Data for the task
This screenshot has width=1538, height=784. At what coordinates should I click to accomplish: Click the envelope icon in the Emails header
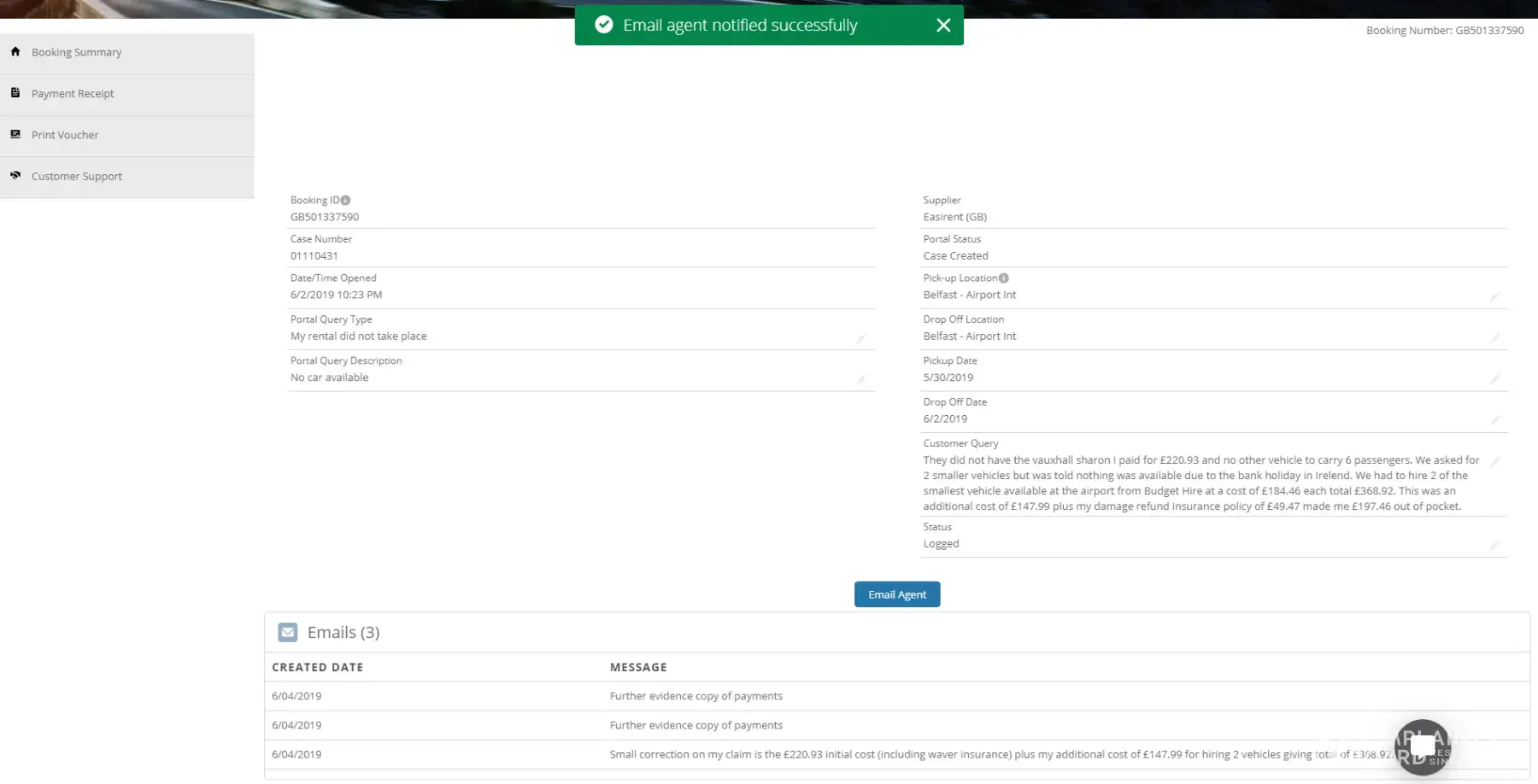(x=288, y=633)
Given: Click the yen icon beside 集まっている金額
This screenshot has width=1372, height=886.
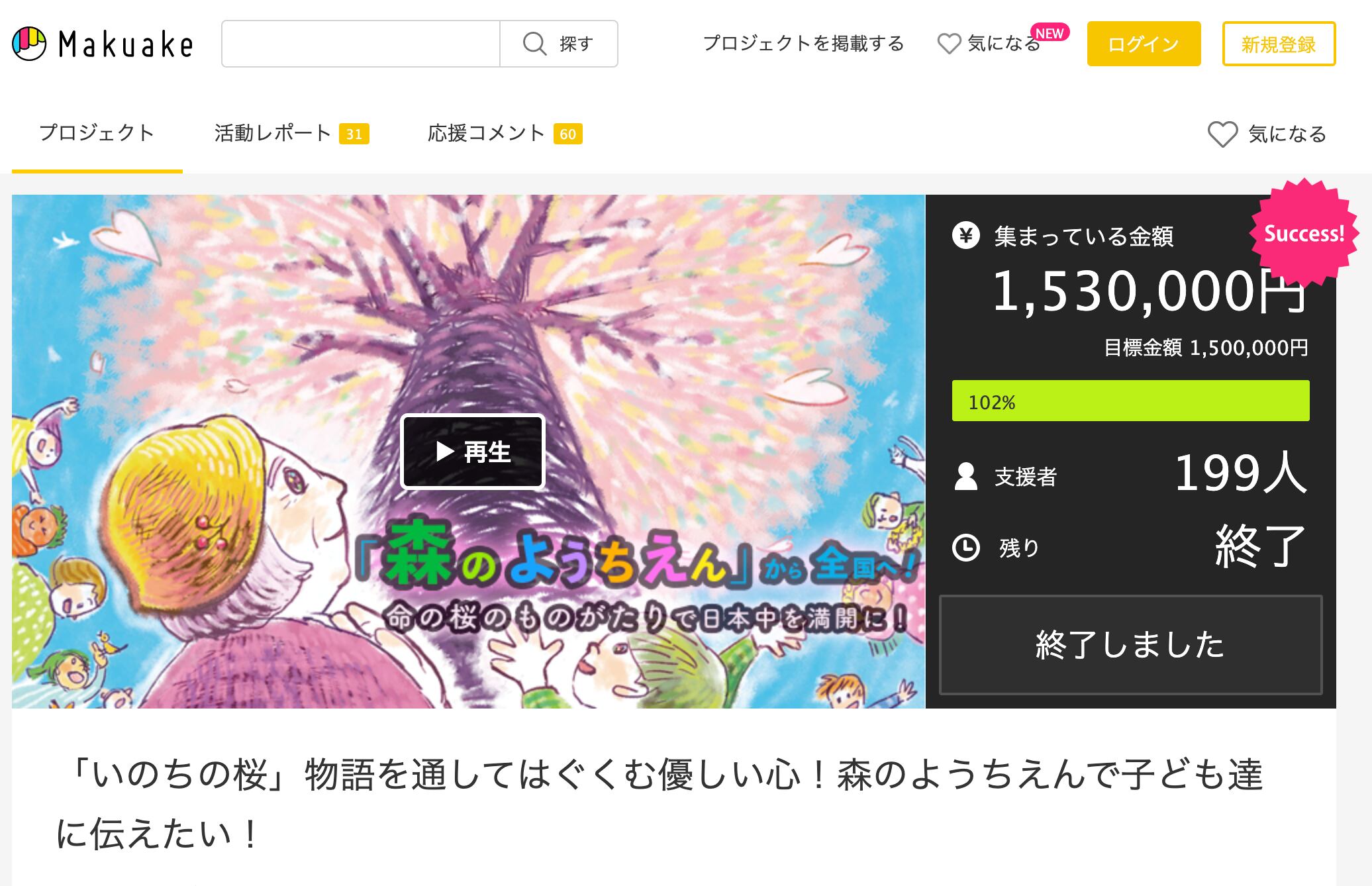Looking at the screenshot, I should (x=966, y=236).
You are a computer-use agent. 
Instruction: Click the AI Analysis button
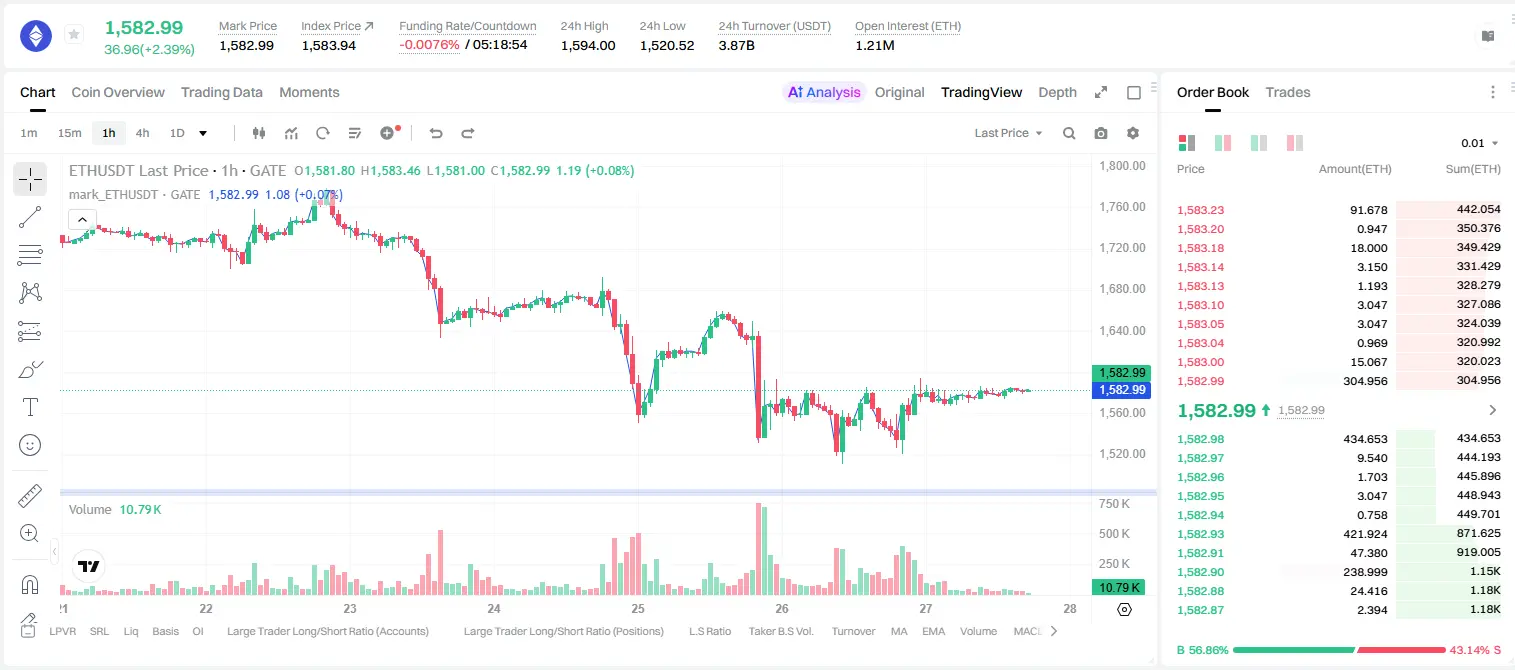(x=824, y=92)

Job
Print the text of all three entries above word for word, omitting the pictures.

Response
This screenshot has width=1538, height=784. At what coordinates should I click to accomplish: Click the envelope icon in the Emails header
(x=288, y=633)
Given: Click the yen icon beside 集まっている金額
This screenshot has width=1372, height=886.
Looking at the screenshot, I should (x=966, y=236).
You are a computer-use agent. 
Instruction: Click the AI Analysis button
(x=824, y=92)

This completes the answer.